Davis, John Chercheur invité (mars-mai 2013)

Biographie
John Davis is the Alice Pratt Brown Professor of Art at Smith College, Northampton, Massachusetts. He received his doctorate from Columbia University in American art history. He is a specialist in nineteenth- and early twentieth-century American art and architecture, and his research interests include landscape and genre painting, religion, race, urbanism, and the interplay of text and image. He has taught as a visiting professor at Doshisha University, Kyoto, and l'Université Libre de Bruxelles. He has received fellowship support from the Center for Advanced Study in the Visual Arts, the Fulbright Foundation, the Henry Luce Foundation, the Gilder Lehrman Institute of American History, and the National Endowment for the Humanities. He is the author or co-author of five books and catalogues and dozens of articles and essays.

Bibliographie

(With Sarah Burns) American Art to 1900 : A Documentary History. Berkeley : University of California Press, 2009.

“Gli scritti teorici sul paesaggio di Thomas Cole e Asher B. Durand,” in Pittura e paesaggio in America, 9-29. Treviso : Linea d'Ombra, 2007.

“Real Estate and Artistic Identity in Turn-of-the-Century New York,” American Art 20 (Summer 2006), 56-75.

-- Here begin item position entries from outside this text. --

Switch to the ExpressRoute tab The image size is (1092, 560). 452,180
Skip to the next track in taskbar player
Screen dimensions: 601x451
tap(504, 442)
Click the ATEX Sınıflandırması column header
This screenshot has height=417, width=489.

“A Change of Key : The Banjo during the Civil War and Reconstruction,” in Picturing the Banjo, edited by Leo Mazow, 48-69. University Park : Pennsylvania State University Press, 2005.

“The End of the American Century : Current Scholarship on the Art of the United States,” Art Bulletin 85 (September 2003) : 544-80.

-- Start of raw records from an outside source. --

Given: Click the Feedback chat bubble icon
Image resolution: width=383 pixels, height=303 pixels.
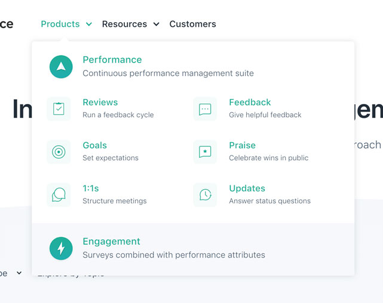Looking at the screenshot, I should [x=205, y=109].
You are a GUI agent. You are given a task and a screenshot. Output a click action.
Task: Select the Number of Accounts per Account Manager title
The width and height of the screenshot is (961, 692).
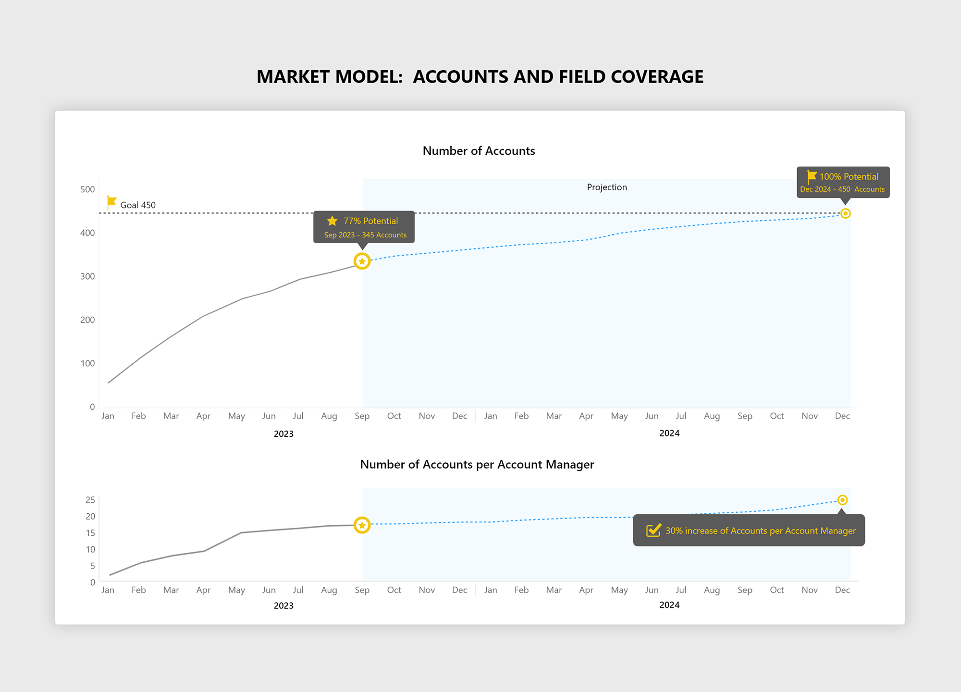click(478, 464)
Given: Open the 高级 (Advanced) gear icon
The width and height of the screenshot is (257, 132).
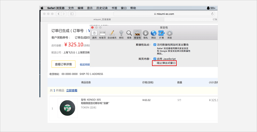Looking at the screenshot, I should click(x=169, y=34).
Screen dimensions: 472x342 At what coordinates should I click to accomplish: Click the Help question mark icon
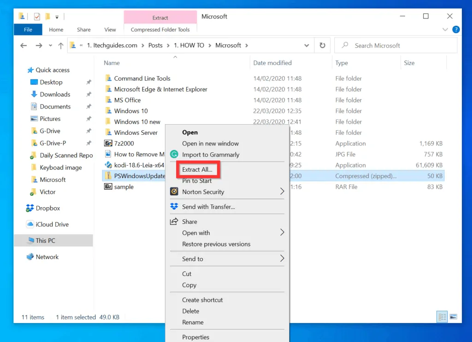pos(456,30)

“Catholic Envy : The Visual Culture of Protestant Desire.” In The Visual Culture of American Religions, edited by David Morgan and Sally Promey, 105-28. Berkeley : University of California Press, 2001.

“Eastman Johnson's Negro Life at the South and Urban Slavery in Washington, D.C.,” Art Bulletin 80 (March 1998) : 67-92.

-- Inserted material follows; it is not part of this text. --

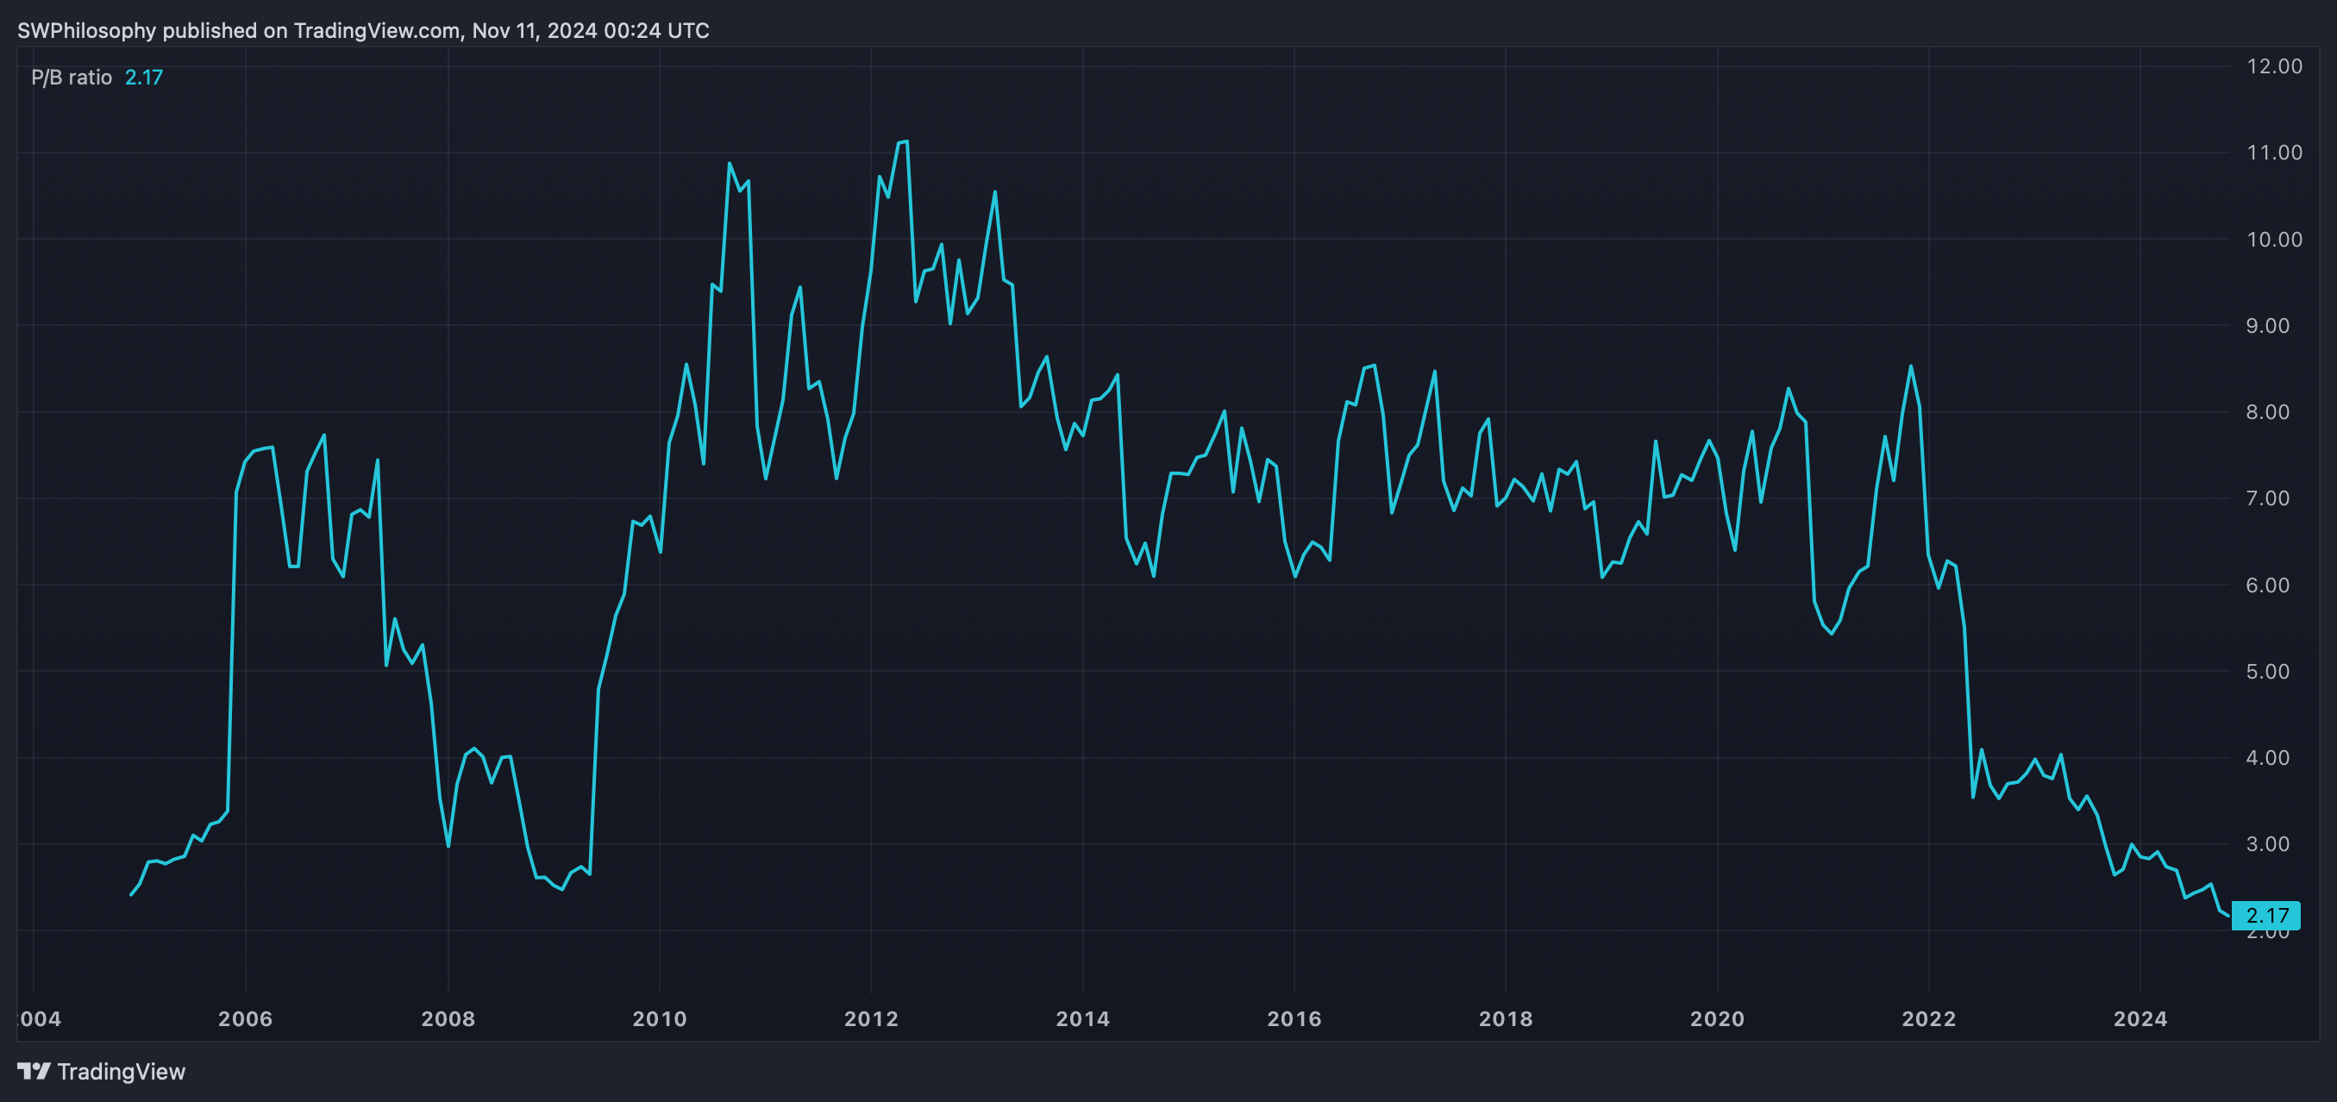
Task: Click the TradingView logo icon
Action: pyautogui.click(x=34, y=1071)
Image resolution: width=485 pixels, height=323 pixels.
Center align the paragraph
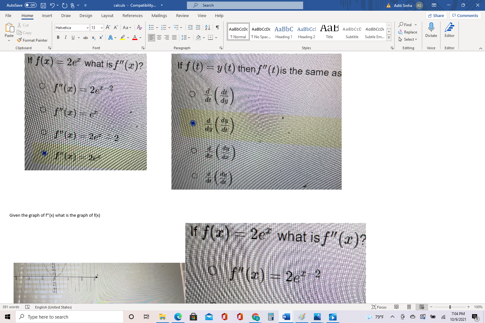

The Landscape of Belief : Encountering the Holy Land in Nineteenth-Century American Art and Culture. Princeton : Princeton University Press, 1996. (Paperback ed., 1998).

"Children in the Parlor : Eastman Johnson's Brown Family and the Post-Civil War Luxury Interior," American Art 10 (Summer 1996) : 50-77.

Projet de recherche

During his tenure as Visiting Professor at INHA and the Ecole Normale Supérieure, John Davis will work on two essays, the first examining the American artists who were invited to exhibit with Les XX and La Libre Esthétique (Sargent, Whistler, Chase, Cassatt, Alexander, Robinson, Hassam) and the second exploring the nationalistic discourse on American exceptionalism in nineteenth-century art theory and criticism. He will reflect on how this discourse has shaped the recent practice of American art history, which has sometimes resulted in the definition of American art by absence or negation. He will contrast the essentialist interest in “ethos and essence” with the more material, provincialist framing of center and periphery, seeking to understand exceptionalism within an international context. In addition, Professor Davis will conduct editorial work for the Blackwell Companion to American Art, which he is co-editing with Jennifer Greenhill and Jason LaFountain.